### [The problem]
Turn every line of the items below into a JSON list of strings, one string per line, skipping blank lines.

### [Records to use]
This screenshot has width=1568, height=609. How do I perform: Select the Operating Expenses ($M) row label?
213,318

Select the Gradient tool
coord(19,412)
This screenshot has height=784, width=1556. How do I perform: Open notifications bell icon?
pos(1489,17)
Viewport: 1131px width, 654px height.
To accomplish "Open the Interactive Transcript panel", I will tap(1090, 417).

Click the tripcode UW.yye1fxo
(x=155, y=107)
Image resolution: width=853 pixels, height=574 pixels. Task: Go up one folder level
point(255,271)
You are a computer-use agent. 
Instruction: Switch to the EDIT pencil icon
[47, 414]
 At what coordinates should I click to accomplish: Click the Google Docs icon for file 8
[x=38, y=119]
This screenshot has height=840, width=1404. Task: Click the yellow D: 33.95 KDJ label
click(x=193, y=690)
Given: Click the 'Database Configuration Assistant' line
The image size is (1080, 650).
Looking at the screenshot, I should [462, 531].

### [Solution to this task]
[
  "This screenshot has width=1568, height=609. How do I perform: Select the Operating Expenses ($M) row label?",
  "213,318",
  "Select the Gradient tool",
  "coord(19,412)",
  "This screenshot has height=784, width=1556. How do I perform: Open notifications bell icon?",
  "pos(1489,17)",
  "Viewport: 1131px width, 654px height.",
  "To accomplish \"Open the Interactive Transcript panel\", I will tap(1090, 417).",
  "Click the tripcode UW.yye1fxo",
  "(x=155, y=107)",
  "Image resolution: width=853 pixels, height=574 pixels. Task: Go up one folder level",
  "point(255,271)",
  "You are a computer-use agent. ",
  "Instruction: Switch to the EDIT pencil icon",
  "[47, 414]",
  " At what coordinates should I click to accomplish: Click the Google Docs icon for file 8",
  "[x=38, y=119]",
  "This screenshot has height=840, width=1404. Task: Click the yellow D: 33.95 KDJ label",
  "click(x=193, y=690)",
  "Given: Click the 'Database Configuration Assistant' line",
  "The image size is (1080, 650).",
  "Looking at the screenshot, I should [462, 531]."
]